*** Block opens ***

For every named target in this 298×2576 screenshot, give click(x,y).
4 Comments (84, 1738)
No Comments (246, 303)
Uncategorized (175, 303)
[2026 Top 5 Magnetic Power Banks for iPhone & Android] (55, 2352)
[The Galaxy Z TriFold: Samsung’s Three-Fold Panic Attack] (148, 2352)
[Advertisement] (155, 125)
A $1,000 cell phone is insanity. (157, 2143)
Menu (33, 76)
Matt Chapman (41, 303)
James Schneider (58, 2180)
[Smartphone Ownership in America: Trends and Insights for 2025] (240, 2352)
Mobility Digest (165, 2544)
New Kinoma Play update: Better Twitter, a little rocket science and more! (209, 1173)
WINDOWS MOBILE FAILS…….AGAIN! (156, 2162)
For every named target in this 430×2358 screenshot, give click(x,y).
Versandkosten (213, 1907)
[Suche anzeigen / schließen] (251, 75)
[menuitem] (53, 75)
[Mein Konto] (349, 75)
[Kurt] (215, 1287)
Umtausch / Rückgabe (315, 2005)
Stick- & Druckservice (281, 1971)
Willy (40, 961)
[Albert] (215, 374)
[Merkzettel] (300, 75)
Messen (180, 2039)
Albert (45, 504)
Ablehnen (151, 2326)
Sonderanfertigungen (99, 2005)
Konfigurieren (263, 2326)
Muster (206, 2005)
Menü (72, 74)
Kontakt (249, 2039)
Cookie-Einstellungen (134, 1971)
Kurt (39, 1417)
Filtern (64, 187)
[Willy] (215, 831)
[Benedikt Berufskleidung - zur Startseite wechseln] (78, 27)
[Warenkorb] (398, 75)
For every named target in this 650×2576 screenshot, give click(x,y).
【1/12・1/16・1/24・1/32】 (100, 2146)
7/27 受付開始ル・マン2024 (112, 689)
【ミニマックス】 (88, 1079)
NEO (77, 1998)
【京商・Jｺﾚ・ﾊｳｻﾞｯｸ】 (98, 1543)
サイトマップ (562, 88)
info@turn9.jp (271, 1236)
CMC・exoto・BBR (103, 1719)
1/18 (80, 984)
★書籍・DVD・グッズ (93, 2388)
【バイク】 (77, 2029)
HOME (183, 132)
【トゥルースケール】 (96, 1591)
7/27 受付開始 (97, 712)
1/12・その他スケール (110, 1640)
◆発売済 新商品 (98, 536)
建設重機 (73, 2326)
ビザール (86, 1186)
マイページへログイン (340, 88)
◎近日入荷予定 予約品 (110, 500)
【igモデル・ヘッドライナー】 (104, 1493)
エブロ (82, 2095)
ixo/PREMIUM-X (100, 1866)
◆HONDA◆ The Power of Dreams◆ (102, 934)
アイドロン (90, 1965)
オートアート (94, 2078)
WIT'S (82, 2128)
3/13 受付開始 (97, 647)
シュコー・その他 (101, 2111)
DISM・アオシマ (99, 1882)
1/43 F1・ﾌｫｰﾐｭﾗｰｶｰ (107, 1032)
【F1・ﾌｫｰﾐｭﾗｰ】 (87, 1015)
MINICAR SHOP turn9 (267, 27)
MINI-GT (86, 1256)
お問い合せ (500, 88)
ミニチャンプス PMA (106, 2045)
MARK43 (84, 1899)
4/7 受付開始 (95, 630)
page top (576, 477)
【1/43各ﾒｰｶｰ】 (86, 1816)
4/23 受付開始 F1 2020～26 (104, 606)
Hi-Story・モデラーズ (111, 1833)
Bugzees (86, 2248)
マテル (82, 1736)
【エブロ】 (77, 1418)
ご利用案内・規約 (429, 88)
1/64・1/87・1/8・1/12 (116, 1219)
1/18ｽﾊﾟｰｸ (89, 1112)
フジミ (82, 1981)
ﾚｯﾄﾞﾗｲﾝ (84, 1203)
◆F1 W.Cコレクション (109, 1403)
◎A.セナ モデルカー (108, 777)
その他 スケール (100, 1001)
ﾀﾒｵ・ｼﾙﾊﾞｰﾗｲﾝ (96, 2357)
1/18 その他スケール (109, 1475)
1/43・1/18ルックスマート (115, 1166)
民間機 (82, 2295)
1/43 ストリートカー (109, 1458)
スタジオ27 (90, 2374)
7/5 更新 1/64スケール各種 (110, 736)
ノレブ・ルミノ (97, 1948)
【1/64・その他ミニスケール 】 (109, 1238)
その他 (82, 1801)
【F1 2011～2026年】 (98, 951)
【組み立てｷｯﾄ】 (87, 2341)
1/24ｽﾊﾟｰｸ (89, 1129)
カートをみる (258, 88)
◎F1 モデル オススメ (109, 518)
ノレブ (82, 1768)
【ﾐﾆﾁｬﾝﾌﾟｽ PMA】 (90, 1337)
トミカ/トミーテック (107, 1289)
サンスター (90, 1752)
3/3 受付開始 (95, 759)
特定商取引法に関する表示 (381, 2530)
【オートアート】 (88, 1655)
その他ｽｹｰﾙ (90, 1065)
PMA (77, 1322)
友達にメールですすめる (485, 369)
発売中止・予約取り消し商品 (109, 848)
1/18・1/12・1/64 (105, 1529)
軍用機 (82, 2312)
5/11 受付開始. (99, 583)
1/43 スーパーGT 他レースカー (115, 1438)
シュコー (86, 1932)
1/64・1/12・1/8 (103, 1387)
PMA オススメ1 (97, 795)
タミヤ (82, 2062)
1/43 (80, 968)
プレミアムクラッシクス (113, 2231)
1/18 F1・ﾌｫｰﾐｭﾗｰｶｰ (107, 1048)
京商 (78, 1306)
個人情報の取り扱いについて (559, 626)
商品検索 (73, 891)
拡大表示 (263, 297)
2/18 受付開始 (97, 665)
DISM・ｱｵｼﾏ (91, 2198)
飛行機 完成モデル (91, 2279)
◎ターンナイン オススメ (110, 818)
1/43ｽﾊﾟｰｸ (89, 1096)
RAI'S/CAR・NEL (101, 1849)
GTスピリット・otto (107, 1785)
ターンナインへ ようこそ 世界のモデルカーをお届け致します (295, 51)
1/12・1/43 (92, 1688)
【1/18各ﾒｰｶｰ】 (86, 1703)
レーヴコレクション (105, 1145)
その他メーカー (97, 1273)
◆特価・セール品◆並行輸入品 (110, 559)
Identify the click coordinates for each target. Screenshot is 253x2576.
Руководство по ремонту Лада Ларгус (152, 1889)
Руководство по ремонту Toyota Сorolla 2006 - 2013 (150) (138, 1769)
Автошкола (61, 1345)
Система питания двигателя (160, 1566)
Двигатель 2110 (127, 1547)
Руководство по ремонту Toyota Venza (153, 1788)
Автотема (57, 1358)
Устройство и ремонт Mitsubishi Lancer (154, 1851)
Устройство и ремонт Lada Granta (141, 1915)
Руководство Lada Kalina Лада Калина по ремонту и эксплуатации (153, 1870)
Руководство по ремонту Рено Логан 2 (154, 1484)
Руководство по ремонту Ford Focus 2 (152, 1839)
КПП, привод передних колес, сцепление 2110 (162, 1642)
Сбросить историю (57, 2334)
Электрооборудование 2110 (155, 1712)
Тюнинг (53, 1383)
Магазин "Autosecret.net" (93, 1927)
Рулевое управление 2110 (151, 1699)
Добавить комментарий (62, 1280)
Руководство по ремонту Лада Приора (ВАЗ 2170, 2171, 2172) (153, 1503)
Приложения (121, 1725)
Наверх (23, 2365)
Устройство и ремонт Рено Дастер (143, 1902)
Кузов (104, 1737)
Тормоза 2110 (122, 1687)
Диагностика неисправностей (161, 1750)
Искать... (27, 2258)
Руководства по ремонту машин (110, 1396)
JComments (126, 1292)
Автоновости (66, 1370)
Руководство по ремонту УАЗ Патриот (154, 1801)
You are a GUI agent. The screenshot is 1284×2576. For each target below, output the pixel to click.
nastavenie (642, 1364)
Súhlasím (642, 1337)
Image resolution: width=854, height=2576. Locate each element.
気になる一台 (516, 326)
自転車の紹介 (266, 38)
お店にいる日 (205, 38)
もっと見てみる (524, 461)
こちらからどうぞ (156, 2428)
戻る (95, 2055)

*** Block closes ***

Everything from the line with "info@turn9.jp (271, 1236)" through the line with "エブロ (82, 2095)" in the listing above must be retyped exactly, with nothing added.

info@turn9.jp (271, 1236)
CMC・exoto・BBR (103, 1719)
1/18 (80, 984)
★書籍・DVD・グッズ (93, 2388)
【バイク】 (77, 2029)
HOME (183, 132)
【トゥルースケール】 (96, 1591)
7/27 受付開始 (97, 712)
1/12・その他スケール (110, 1640)
◆発売済 新商品 (98, 536)
建設重機 (73, 2326)
ビザール (86, 1186)
マイページへログイン (340, 88)
◎近日入荷予定 予約品 (110, 500)
【igモデル・ヘッドライナー】 (104, 1493)
エブロ (82, 2095)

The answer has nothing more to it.